7b0cd98 verified about 1 month ago

1.92 kB

	# Stable Diffusion v1.5 converted to LiteRT

	This repository contains a LiteRT/TFLite export of the Hugging Face model `stable-diffusion-v1-5/stable-diffusion-v1-5`.

	## Base variants

	- `fp32/`: reference float export used by `android-gpu` and `ios-coreml`
	- `int8/`: mixed bundle with fp32 text encoder fallback, PT2E dynamic int8 UNet, and fp32 VAE fallback

	## Deployment profiles

	- `android-qnn-npu`: LiteRT Qualcomm AI Engine Direct (QNN) (android, preferred accelerator=NPU)
	- `android-gpu`: LiteRT GPU delegate (android, preferred accelerator=GPU)
	- `android-cpu`: LiteRT CPU/XNNPACK (android, preferred accelerator=CPU)
	- `ios-coreml`: LiteRT Core ML delegate (ios, preferred accelerator=CORE_ML)

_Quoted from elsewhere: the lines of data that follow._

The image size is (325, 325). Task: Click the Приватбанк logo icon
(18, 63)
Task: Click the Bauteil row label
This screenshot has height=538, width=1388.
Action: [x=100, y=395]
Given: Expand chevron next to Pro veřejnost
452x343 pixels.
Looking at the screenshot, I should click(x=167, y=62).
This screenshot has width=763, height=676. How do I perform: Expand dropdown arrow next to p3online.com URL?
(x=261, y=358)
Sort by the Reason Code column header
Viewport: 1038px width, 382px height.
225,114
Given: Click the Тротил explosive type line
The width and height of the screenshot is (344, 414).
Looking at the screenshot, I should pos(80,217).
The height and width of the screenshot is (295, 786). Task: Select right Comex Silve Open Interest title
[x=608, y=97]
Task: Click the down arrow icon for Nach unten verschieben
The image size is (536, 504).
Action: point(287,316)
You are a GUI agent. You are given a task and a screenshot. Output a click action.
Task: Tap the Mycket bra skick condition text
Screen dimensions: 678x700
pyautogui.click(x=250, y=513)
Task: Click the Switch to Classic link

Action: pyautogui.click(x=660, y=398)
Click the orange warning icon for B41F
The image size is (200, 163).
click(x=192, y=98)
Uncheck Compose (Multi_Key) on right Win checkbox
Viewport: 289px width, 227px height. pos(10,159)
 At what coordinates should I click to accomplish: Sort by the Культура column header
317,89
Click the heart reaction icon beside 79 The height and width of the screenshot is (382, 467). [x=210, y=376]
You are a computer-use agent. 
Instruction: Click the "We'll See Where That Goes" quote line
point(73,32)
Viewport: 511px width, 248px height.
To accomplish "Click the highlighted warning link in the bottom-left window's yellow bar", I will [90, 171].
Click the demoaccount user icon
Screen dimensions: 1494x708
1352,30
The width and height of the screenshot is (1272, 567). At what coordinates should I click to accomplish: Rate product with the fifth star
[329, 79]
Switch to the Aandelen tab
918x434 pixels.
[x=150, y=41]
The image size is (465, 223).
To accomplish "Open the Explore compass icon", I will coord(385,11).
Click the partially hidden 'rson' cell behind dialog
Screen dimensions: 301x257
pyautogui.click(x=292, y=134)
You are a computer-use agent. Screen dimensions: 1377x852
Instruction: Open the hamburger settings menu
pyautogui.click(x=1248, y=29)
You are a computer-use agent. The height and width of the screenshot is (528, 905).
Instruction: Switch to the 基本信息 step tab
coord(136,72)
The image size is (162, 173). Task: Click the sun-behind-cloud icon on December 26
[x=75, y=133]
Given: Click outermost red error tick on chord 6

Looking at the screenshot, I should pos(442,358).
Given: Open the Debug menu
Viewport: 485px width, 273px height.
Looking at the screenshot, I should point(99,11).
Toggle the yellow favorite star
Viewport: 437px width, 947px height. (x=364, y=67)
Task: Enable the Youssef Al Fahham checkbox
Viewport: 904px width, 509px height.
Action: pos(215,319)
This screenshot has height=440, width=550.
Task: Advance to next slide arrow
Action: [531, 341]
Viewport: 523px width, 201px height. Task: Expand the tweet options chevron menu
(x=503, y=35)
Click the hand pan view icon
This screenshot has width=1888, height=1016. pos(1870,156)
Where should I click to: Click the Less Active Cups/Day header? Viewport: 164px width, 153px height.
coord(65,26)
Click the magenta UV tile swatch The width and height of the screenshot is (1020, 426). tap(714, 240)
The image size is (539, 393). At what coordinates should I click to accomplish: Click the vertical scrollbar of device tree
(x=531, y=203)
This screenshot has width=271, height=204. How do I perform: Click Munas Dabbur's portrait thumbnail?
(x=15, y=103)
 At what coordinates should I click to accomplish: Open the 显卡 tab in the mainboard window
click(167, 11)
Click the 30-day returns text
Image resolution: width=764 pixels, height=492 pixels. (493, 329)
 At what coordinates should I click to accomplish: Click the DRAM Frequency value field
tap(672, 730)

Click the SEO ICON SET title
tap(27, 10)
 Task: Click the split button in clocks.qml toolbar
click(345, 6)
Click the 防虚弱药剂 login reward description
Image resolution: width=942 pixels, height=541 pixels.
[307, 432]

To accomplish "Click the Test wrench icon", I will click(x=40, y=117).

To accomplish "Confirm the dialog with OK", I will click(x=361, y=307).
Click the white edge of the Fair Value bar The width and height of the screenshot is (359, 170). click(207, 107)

	Profiles are emitted in `conversion_manifest.json` as manifest-level mappings onto the exported base variants. This avoids duplicating large model binaries while still letting each runtime pick backend-specific artifacts.

	## Files per exported base variant

	- `text_encoder.tflite`
	- `unet.tflite`
	- `vae_decoder.tflite`

	## Shared assets

	- `tokenizer/`
	- `scheduler/`
	- `configs/`
	- `configs/text_encoder_runtime_config.json`
	- `conversion_manifest.json`

	## Notes

	- Stable Diffusion v1.5 is a multi-stage pipeline, so this export is split into submodels.
	- The notebook first tries to export the text encoder with INT32 token ids for better GPU/Core ML delegate compatibility and records the actual exported input dtype per variant and per deployment profile.
	- The fp32 bundle is optional debug output; on CPU runtimes it is skipped by default to avoid kernel deaths during fp32 UNet conversion.
	- `android-qnn-npu` is a LiteRT/QNN-oriented deployment profile, not a Qualcomm AOT context binary.
	- Both exported base variants are smoke-tested by reloading the serialized LiteRT models and executing inference.
	- The preview images in `preview/` are decoder smoke tests, not final text-to-image samples.